Elektroraad is gestart met de cursus 'Verder met NEN 4010'. Klik hier voor meer informatie.
Onderbouwing van het antwoord
Het juiste antwoord is dus feit. In 434 van NEN 1010 staat dat er in NEN 1010 alleen maar rekening wordt gehouden met een kortsluiting tussen geleiders van dezelfde stroomketen (groep).
Toelichting
Eén van de doelen van NEN 1010 is om het elektrisch materieel te beschermen tegen de gevolgen van een overstroom. Onder overstroom wordt verstaan overbelastingsstroom en kortsluitstroom. De stelling gaat over kortsluitstroom.

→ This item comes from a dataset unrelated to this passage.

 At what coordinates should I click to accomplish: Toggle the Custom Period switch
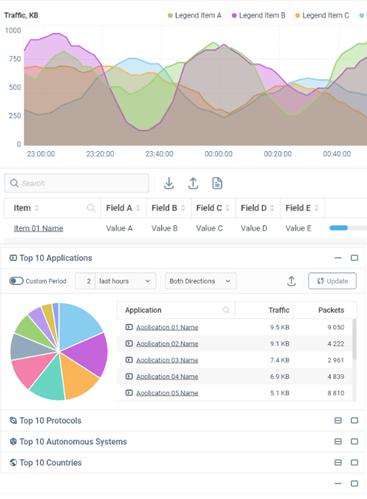[x=16, y=281]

Een kortsluiting kan ontstaan tussen actieve geleiders onderling en actieve geleiders en beschermingsleidingen. NEN 1010 gaat er daarbij vanuit dat die kortsluiting uitsluitend op kan treden binnen geleiders van dezelfde groep.
Met een beetje fantasie zijn er veel meer kortsluitingen te bedenken. Zo zou je kunnen bedenken dat een kortsluiting kan optreden tussen de fase van de ene groep en de nul van een andere groep. Als NEN 1010 alle mogelijkheden zou moeten afdekken, zou de norm niet meer te begrijpen zijn. Je moet dus een keer een grens stellen.
NEN 1010 heeft die grens heel duidelijk gesteld in 434. Daar staat zonder enige onduidelijkheid, dat er in NEN 1010 alleen maar rekening wordt gehouden met een kortsluiting tussen geleiders van dezelfde stroomketen.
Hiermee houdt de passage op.